__TASK REQUIREMENTS__. Among the records that follow, how many lines contain the word "search"? Give the number and no other words.

__ENTRIES SUPPLIED__.
===

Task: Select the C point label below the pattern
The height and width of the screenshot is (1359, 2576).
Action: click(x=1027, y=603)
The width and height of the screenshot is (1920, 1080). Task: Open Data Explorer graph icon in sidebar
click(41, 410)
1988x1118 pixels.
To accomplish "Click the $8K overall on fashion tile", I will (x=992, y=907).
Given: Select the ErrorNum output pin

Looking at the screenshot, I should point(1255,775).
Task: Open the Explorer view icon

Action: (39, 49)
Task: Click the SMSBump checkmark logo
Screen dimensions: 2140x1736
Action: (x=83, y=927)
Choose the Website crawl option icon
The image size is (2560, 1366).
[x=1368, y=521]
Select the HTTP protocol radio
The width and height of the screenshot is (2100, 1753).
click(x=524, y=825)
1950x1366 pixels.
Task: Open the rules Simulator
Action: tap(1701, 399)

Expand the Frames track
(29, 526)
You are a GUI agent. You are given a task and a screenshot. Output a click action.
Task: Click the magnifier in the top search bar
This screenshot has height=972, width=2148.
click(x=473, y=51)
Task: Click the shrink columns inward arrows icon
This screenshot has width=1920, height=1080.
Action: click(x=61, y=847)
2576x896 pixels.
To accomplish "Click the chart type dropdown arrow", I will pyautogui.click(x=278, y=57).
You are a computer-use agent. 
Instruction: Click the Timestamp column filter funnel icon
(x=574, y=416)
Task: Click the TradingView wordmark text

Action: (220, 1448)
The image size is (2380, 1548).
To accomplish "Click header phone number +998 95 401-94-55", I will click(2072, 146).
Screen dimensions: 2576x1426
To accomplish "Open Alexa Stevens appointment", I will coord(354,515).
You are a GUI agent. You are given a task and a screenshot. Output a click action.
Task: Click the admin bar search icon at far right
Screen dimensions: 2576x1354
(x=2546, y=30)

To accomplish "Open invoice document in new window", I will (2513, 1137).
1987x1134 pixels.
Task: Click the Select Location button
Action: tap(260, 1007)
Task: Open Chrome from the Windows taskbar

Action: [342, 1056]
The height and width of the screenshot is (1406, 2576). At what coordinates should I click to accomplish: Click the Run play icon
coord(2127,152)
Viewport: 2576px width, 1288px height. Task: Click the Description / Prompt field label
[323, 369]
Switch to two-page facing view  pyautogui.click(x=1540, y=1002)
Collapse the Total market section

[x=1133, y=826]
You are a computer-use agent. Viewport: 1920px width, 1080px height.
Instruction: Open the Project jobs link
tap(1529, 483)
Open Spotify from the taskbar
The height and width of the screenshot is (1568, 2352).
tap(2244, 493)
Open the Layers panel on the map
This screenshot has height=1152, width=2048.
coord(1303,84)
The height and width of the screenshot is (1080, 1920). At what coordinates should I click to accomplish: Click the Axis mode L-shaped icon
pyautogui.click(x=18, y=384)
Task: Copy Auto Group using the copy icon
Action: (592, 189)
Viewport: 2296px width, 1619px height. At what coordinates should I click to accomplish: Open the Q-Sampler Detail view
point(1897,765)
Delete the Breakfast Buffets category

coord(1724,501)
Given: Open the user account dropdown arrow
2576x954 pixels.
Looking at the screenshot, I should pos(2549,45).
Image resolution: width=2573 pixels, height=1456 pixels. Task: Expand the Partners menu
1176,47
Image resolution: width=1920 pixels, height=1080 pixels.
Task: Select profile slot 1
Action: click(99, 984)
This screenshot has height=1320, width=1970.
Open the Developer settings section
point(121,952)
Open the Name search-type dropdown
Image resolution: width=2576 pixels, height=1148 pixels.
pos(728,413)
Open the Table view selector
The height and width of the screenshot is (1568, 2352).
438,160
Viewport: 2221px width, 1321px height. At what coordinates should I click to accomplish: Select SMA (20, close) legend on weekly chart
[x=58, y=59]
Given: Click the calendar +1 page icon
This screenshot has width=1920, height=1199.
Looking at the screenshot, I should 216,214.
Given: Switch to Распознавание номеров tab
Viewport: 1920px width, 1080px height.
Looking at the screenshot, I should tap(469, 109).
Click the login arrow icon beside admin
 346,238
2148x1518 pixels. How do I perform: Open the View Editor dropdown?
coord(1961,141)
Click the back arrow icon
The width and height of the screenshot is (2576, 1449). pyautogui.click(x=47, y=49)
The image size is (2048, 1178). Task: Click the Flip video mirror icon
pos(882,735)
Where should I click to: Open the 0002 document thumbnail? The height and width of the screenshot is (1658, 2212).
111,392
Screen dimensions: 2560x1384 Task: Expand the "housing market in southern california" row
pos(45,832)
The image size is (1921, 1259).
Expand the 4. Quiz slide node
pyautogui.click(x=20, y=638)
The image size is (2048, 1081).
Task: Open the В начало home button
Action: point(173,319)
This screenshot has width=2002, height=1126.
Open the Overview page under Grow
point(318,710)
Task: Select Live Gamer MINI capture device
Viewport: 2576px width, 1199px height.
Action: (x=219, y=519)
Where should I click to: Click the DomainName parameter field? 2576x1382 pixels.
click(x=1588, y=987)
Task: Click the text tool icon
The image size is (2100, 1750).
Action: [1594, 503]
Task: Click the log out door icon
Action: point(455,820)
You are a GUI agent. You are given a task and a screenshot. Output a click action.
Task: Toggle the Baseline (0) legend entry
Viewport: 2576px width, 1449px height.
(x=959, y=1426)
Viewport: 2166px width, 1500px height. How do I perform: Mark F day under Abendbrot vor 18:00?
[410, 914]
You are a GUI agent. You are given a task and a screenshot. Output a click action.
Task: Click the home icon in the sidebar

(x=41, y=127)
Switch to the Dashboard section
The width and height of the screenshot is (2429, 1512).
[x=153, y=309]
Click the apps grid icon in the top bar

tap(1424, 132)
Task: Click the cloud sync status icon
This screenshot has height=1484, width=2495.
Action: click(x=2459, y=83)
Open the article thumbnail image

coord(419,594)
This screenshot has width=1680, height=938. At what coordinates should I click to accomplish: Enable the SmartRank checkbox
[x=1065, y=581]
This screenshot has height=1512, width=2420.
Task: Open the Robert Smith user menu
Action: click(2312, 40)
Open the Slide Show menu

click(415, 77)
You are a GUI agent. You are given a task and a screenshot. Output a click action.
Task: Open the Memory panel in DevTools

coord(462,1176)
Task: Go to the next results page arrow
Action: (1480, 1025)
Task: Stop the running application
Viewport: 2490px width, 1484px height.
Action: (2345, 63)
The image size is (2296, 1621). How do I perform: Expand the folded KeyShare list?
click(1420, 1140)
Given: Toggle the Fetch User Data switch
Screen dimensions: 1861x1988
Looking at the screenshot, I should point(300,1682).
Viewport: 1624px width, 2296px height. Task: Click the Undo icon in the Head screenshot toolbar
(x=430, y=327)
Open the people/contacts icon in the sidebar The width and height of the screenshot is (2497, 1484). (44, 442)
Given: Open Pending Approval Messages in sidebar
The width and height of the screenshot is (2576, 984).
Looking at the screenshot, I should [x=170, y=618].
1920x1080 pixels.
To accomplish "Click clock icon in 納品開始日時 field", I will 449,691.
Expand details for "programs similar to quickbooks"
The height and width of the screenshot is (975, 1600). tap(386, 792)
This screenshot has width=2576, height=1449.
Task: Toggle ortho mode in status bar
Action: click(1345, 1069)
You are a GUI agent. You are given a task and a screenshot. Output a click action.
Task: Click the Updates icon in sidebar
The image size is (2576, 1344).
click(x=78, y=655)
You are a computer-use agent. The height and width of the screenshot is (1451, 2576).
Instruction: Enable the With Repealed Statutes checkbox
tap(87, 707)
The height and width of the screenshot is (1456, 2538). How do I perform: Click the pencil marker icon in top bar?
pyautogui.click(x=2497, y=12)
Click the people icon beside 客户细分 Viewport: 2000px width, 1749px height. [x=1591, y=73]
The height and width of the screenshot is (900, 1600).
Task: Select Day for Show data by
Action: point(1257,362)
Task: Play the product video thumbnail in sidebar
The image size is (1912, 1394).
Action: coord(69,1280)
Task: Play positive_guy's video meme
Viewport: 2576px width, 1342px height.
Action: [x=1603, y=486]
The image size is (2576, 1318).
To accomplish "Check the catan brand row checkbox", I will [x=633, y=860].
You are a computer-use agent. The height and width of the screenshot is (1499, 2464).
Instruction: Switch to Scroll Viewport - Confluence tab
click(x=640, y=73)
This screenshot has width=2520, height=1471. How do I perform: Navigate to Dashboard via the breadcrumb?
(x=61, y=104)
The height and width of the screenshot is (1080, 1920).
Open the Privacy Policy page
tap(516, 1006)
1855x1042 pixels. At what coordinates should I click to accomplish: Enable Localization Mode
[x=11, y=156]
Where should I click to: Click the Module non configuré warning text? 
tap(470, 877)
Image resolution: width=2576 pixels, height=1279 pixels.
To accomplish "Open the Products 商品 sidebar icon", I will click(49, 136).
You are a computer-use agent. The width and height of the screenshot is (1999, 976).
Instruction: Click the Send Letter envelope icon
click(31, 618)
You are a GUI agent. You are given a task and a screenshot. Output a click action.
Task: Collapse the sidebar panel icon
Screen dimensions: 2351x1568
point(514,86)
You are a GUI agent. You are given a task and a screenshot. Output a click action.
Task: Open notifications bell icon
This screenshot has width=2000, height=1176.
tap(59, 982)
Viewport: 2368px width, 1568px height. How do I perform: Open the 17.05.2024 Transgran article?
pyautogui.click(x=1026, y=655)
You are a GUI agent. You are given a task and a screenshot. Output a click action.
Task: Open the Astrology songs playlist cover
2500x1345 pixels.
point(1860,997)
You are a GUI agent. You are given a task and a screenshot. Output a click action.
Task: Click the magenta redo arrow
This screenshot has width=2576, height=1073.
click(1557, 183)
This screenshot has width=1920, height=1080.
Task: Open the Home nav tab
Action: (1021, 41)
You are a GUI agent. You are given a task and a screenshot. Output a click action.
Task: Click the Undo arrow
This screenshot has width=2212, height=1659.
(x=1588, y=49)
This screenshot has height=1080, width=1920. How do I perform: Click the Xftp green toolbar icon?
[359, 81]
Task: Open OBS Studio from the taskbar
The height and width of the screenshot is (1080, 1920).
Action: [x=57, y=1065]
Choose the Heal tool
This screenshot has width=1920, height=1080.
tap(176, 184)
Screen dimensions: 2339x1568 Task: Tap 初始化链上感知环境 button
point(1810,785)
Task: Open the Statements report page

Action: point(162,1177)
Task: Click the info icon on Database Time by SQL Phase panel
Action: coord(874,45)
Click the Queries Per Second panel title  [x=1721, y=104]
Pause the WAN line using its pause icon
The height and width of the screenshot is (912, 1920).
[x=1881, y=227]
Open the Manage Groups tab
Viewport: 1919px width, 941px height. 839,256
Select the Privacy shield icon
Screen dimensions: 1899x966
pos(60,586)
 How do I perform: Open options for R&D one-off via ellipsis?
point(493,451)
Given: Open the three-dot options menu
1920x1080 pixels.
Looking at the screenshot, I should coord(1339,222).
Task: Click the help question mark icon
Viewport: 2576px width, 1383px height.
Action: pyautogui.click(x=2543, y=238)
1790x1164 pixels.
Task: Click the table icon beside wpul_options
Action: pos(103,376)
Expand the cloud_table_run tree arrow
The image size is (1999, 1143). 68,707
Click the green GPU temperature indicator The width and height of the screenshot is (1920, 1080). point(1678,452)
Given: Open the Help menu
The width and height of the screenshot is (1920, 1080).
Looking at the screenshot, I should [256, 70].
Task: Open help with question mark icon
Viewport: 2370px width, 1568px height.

===

__EXERCISE ANSWER__. 3